Catechismo dei Giovani

Io ho scelto voi
Fondamento della nostra speranza


La nostra speranza ha il suo fondamento su ciò che già ci è stato rivelato e donato nella risurrezione di Gesù. Ma questo evento centrale della speranza cristiana è per noi raggiungibile solo nella fede, una fede che si radica però nella originaria esperienza e testimonianza apostolica. Diamo uno sguardo a questa testimonianza per scoprire i motivi di credibilità della nostra fede.
Fin dagli inizi la comunità apostolica ha annunciato l’evento della risurrezione. di Gesù come centrale e fondamentale per la fede cristiana: «Se Cristo non è risorto, vana è la nostra predicazione e vana è la vostra fede» (1Corinzi 15,14). Lo ha fatto con una ricchezza di linguaggi e di formule, di cui è ricco il Nuovo Testamento, che evidenzia l’importanza e la profondità di questo evento.

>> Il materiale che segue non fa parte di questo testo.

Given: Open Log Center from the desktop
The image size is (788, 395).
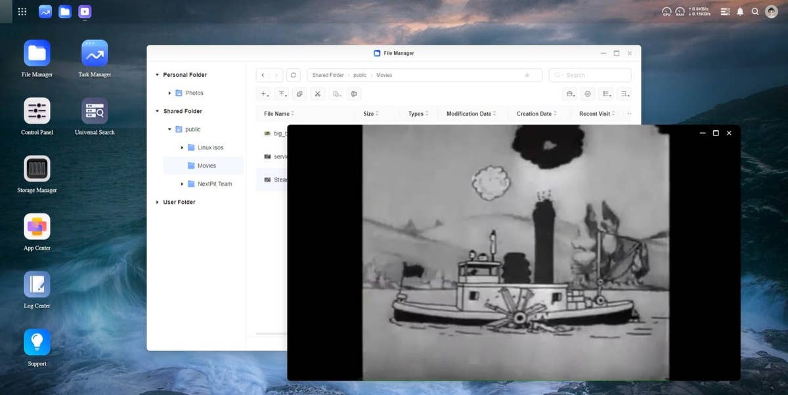Looking at the screenshot, I should click(x=37, y=285).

L’annuncio è sempre accompagnato dalla menzione di “testimoni”: Pietro, i Dodici, Paolo e altri (1Corinzi 15,3-5). Pur essen do la risurrezione un evento misteriosamente trascendente, in quanto ingresso dell’umanità di Cristo nella gloria del Padre, essa è storicamente attestata dai discepoli che hanno realmente incontrato il Signore e trova nella tomba vuota un segno di conferma. L’incontro del Risorto con i discepoli non è frutto di una illusione odi una esaltazione. I testimoni insistono su una esperienza visiva : il Risorto si è “fatto vedere”, è apparso loro. Non dobbiamo però pensare ad una visione accessibile a tutti. La presenza del Risorto a queste persone è continuamente sottolineata come un “dono” ed una “rivelazione” (Galati 1,15-16) fatta a «testimoni prescelti da Dio» (Atti 10,41).
Nei racconti evangelici di questi incontri cogliamo come i testimoni si siano aperti faticosamente al riconoscimento di Gesù risorto. Dalla sensazione di avere davanti a sé, un fantasma, dalla condizione di dubbio e di paura sono giunti alla convinzione gioiosa che colui che si mostrava a loro vivente era lo stesso Gesù che avevano seguito, che avevano visto crocifisso; e, alla fine, è nata in loro la fede pasquale (Luca 24,36-43Giovanni 20,19-28). Questo riconoscimento e questa fede riguardano anche la corporeità del Risorto. Gesù è risorto e vivente nella sua corporeità, una corporeità diversa, che non è più sottomessa al limite, alla sofferenza e alla corruzione della morte (1Corinzi 15,42-44).
Questi testimoni, quindi, hanno visto e hanno creduto (Giovanni 20,29). Attraverso l’esperienza dell’incontro con il Risorto, la loro fede si è dischiusa, sotto l’azione interiore dello Spirito, e si è consolidata nella comprensione delle Scritture. Essi ce l’hanno annunciata e testimoniata, e sulla loro testimonianza siamo chiamati ad aprirci alla fede. Per noi valgono queste parole di Gesù: «Beati quelli che pur non avendo visto crederanno!» (Giovanni 20,29).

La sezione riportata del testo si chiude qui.